Today, hospice care is a highly regulated and competitive market. Hospice organizations are challenged to meet many patient eligibility requirements and must consistently prove that a patient is eligible for services. Documentation requirements have more than tripled over the years and must support this eligibility. Hospices are also now required to hire or contract physicians to perform face-to-face visits with patients who have been in hospice care for more than six months, to ensure those patients are eligible to continue services. Unfortunately, hospices cannot bill for these required physician visits and must pay for the services out of the current Medicare reimbursement model. At the same time, reimbursement has changed and decreased over the years. Currently, hospices are paid a daily rate for services regardless of the cost to provide services. Reimbursement is based on a tiered model where a higher rate is received the first 60 days of care, then decreases significantly for any days greater than 60. During the last week of life, hospices can get an increase in reimbursement depending on the number of visits made. Additionally, there are multiple non-profit and for-profit hospice providers in our service area, which has resulted in a more competitive market. Hospices find themselves investing more and more dollars in marketing just to remain viable. All these factors have made it challenging for hospices financially, especially those that are providing the highest quality care, serving rural populations, offering multiple programs, and operating inpatient care centers.
As a non-profit provider of 35 years, Mountain Valley Hospice & Palliative Care focuses its mission on improving the quality of life to those with a limited life expectancy and their families. Today, MVHPC provides services from 7 offices and 2 hospice care centers across a 17-county footprint in North Carolina and Virginia. In addition to hospice services, MVHPC provides a variety of programs that include Palliative Care, Transitions, and the Medicare “Care Choices” Model. We also offer specialized programs for Veterans, children, and pets, with bereavement services offered after the death of a loved one. Each day, more than 500 patients are served altogether in Hospice, Palliative Care, Transitions and Medicare “Care Choices”, and another 2,000 are served in our bereavement program.
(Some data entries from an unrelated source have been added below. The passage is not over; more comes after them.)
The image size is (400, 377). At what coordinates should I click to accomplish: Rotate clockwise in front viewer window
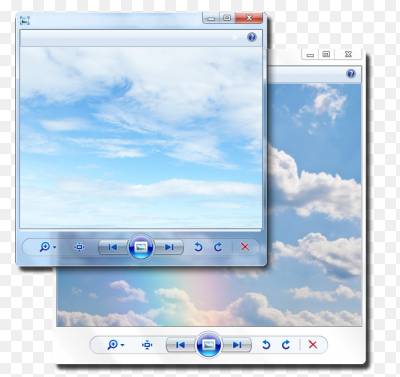tap(218, 247)
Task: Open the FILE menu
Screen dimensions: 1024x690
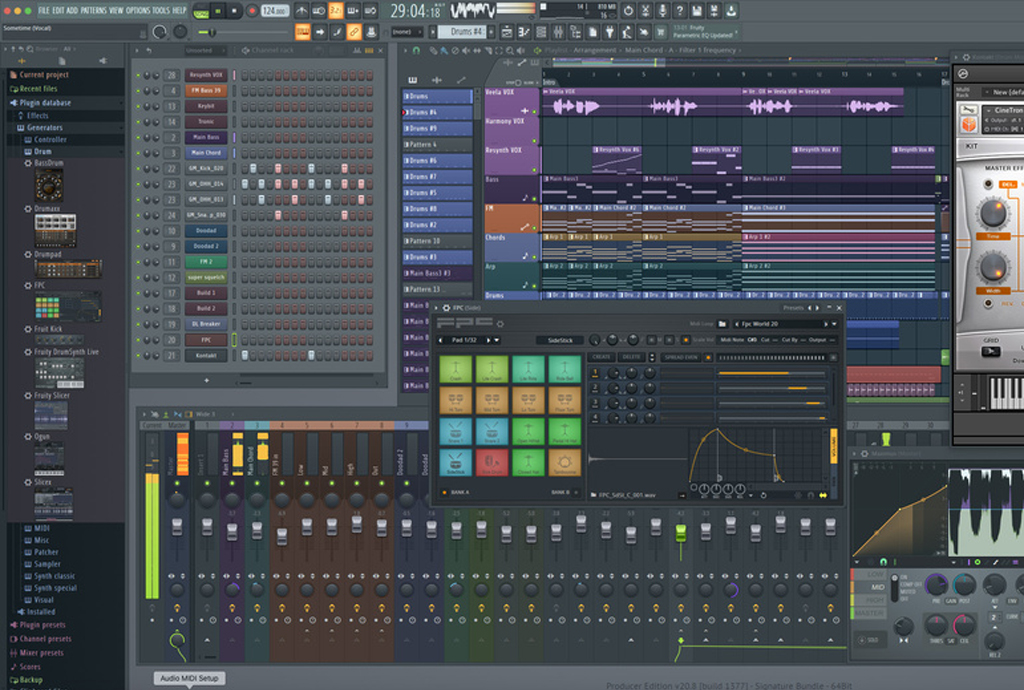Action: tap(44, 10)
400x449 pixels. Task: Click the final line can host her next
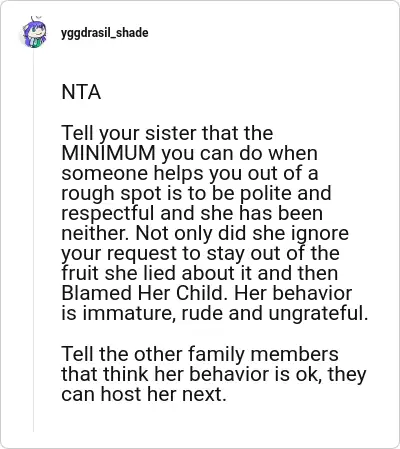click(144, 394)
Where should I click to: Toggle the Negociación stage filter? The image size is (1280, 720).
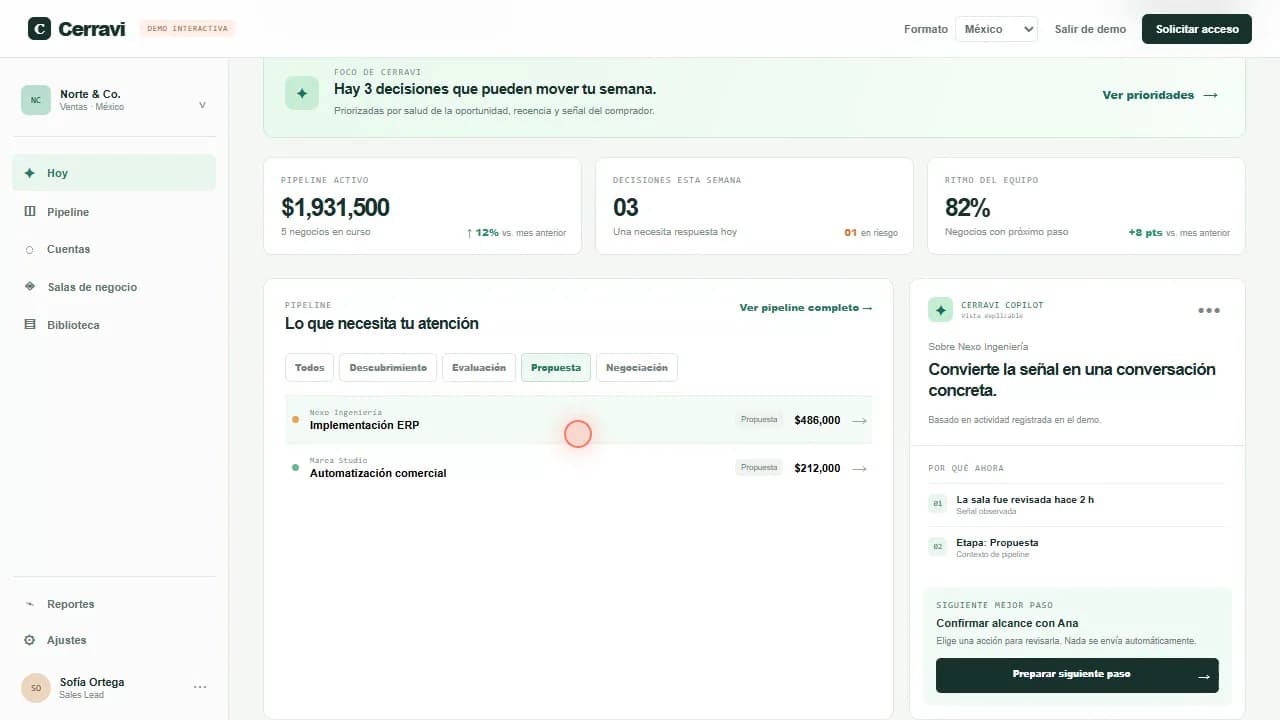[637, 368]
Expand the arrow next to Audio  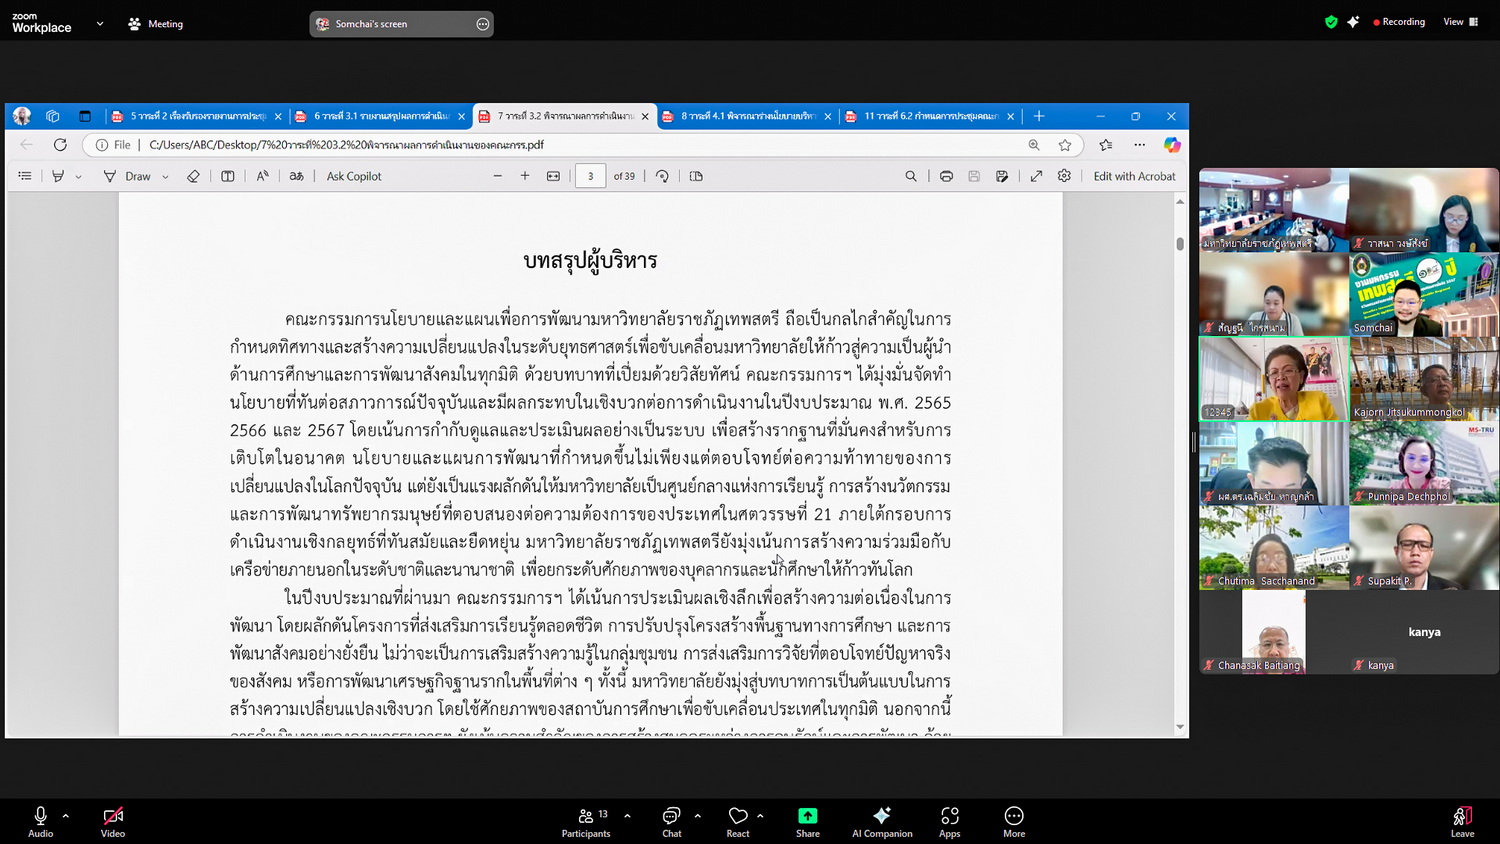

Our 280 employees and 475 volunteers live by the MVHPC motto, the “Mountain Valley Way”, which means we are committed to providing exceptional care to every patient every time. Our patients are our number one priority and deserve the very best care, respect and dignity we can provide. At the end of the day, our patients and the care they receive tell the story of our mission, vision and values.
For me, the hospice journey has been phenomenal. Oh, the work we have done! And for Mountain Valley Hospice & Palliative Care, 2018 has been a year of tremendous growth. We are Mountain Valley Strong!